As Fr. Joseph Fession, S.J., asks in the Editor's column in the Ignatius Press catalog, "How's that for a headline?" (Here's the CNA report.) Fessio, founding editor of Ignatius Press, goes on to observe that the Costa Rican bishop (and bishops -- see below) are "either not serious Catholics or terribly ignorant." What does he mean?
The 'typical edition" or primary and original text of the Mass -- whether in the "Ordinary" or "Extraordinary" form is Latin. And celebrating "facing East" or "facing the Lord" is not only a legitimate option, it is presupposed by the Roman Missal (both in Latin and in its official English translation). Otherwise why, if the celebrant is already facing the people, would the rubrics instruct him to face the people at the "Pray, brethren" ("Orate fratres")?
Fessio continues:
Why would a bishop do something like this? There's a major clue in a statement by the bishops' conference that "the use of the Missale Romanum of 1962 or any other of the expressions of the liturgy prior to 1970 is no longer authorized," including "prayers, vestments or rites" associated with the pre-1970 missal (Fessio's emphasis).

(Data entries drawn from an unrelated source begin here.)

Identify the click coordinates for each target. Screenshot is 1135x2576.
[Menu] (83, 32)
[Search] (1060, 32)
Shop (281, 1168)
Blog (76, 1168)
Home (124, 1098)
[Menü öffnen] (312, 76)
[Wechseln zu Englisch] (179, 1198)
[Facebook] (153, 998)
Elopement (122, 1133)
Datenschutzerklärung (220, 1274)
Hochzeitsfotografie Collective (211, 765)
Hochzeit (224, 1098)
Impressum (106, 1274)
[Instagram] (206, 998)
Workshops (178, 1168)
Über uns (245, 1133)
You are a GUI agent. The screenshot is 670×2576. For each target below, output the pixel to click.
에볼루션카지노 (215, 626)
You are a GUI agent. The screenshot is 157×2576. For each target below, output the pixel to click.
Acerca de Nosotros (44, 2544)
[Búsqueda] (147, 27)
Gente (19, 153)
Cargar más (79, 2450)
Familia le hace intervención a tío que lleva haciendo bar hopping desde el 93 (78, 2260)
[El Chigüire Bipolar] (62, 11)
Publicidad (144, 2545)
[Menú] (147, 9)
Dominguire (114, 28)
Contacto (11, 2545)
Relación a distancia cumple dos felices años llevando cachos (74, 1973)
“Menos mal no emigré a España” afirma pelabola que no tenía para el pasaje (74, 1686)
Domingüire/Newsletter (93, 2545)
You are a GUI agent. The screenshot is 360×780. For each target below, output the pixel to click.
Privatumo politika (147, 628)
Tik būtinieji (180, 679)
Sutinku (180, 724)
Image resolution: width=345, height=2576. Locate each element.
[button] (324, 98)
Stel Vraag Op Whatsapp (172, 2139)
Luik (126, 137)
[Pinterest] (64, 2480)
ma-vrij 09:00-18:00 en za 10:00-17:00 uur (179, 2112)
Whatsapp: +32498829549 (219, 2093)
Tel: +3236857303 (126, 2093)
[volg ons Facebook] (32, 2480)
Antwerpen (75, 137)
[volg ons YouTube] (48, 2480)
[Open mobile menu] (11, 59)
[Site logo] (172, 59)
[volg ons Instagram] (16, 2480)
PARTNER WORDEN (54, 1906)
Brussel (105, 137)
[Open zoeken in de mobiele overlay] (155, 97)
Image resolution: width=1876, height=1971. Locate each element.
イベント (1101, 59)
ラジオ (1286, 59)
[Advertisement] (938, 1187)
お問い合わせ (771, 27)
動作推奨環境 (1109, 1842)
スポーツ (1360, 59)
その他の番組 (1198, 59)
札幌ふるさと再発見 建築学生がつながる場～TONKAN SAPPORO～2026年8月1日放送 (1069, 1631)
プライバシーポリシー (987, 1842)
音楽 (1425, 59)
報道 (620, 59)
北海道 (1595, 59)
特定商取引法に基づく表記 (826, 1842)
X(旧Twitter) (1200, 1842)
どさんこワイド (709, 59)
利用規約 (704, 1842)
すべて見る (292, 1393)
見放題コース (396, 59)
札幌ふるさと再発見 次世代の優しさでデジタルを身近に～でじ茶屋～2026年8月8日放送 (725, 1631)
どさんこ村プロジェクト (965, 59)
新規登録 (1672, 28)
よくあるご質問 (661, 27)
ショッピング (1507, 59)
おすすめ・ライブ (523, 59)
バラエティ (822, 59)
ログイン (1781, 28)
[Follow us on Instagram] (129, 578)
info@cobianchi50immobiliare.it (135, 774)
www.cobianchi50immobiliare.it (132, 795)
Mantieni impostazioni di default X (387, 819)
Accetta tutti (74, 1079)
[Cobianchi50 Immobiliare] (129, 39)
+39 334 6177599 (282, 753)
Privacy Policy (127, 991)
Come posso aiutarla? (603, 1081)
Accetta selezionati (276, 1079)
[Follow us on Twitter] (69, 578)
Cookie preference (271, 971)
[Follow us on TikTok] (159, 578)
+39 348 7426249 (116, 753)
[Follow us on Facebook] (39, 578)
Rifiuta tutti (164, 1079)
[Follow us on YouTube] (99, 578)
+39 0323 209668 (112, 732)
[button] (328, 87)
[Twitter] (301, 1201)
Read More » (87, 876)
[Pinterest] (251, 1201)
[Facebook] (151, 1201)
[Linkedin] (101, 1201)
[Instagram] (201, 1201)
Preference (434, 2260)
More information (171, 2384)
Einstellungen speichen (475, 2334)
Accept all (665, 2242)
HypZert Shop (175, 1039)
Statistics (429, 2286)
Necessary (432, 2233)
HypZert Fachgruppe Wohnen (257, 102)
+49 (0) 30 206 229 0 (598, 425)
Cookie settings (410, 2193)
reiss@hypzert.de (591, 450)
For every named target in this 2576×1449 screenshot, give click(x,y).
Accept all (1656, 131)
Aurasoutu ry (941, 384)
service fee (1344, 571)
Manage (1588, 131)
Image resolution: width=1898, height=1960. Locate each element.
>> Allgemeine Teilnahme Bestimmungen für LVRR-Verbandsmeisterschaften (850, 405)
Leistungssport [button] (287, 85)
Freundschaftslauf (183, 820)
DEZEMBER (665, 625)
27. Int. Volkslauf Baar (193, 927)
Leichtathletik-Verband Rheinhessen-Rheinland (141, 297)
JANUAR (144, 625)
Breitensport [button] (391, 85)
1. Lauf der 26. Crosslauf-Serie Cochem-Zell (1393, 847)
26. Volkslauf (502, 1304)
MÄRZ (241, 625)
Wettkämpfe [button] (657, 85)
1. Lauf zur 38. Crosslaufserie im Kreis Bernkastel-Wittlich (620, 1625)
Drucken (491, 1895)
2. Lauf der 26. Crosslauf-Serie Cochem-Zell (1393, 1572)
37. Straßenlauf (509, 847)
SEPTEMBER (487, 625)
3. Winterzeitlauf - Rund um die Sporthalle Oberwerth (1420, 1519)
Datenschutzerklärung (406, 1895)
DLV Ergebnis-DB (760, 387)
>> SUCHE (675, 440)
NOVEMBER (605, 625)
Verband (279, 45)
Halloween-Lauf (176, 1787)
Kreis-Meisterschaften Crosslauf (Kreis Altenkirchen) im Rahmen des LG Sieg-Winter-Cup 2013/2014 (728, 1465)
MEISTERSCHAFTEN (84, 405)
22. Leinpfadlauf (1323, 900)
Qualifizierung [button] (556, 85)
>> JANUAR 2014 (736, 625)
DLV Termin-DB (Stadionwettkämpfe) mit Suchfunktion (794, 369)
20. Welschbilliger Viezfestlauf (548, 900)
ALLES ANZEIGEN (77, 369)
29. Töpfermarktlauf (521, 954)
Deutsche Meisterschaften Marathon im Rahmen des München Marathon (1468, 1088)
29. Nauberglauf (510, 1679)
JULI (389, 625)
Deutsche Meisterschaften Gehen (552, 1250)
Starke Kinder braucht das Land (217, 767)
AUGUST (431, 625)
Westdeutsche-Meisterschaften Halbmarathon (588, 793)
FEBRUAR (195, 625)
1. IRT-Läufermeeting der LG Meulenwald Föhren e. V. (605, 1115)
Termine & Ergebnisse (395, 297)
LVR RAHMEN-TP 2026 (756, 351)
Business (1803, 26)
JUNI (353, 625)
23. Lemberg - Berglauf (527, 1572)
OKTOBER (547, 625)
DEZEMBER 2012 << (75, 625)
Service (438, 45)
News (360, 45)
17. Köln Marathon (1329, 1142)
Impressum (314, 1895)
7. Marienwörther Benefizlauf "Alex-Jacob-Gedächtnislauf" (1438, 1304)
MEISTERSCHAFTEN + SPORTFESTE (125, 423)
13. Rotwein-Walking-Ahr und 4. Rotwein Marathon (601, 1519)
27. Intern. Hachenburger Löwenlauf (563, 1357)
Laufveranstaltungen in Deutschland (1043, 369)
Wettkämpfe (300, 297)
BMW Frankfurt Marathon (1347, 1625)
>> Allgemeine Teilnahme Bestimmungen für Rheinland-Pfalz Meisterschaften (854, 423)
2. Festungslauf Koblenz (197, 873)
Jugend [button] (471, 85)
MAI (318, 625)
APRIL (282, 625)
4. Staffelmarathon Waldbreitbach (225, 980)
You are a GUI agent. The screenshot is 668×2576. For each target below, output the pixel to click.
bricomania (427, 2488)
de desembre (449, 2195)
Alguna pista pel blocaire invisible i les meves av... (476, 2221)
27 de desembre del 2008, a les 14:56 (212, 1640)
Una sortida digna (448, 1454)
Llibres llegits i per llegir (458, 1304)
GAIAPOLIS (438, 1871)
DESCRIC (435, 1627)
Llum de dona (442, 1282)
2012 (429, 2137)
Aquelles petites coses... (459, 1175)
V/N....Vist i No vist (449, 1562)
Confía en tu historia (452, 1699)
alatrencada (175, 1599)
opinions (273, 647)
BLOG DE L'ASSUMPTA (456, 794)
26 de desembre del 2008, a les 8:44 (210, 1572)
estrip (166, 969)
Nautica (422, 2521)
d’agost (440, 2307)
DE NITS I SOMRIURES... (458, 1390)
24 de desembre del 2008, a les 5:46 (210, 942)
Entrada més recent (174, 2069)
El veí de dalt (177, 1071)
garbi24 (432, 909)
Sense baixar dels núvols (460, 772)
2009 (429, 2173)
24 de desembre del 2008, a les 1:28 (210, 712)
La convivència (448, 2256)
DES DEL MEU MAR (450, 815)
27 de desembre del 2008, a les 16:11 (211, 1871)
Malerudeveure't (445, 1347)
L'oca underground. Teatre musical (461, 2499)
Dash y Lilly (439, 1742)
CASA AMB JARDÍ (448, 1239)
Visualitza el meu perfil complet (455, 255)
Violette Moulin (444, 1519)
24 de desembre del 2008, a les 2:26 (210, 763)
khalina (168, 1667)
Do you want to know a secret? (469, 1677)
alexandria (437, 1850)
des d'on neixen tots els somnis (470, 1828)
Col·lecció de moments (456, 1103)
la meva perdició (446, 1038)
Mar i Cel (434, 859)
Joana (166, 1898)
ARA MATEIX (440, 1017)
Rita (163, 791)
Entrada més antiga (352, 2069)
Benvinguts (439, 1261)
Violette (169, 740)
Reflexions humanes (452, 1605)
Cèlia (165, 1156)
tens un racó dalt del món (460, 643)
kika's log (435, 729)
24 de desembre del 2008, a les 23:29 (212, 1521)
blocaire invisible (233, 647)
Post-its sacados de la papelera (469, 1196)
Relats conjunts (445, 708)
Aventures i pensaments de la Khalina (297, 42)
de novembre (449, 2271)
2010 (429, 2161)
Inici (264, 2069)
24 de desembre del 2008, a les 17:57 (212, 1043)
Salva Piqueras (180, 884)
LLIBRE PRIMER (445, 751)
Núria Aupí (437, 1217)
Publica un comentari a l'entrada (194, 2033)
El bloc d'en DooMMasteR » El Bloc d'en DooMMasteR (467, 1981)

Do they really know what they are saying? "Prayers," like the Collects that have been used since the earliest centuries? or like Euchaistic Prayer I (the Roman Canon)? "Vestments," like, say, and alb or stole? "Rites," such as the "Lord, have mercy" in the Introductory Rite?
Gestures like those of the Costa Rican bishop give bishops a bad name. They give the impression that our spiritual shepherds have no love for Catholic traditions that have been the spiritual nourishment of Catholics from the earliest years of the Church. They give the impression of pitiful ignorance of Church history any time before 1970 and even of the rubrics of the Novus Ordo Missae implimented under Pope Paul VI in 1970. Catholicism is nothing if not traditional (1 Cor 15:3). There is no future in the shallow puddle of historically-oblivious Catholicism.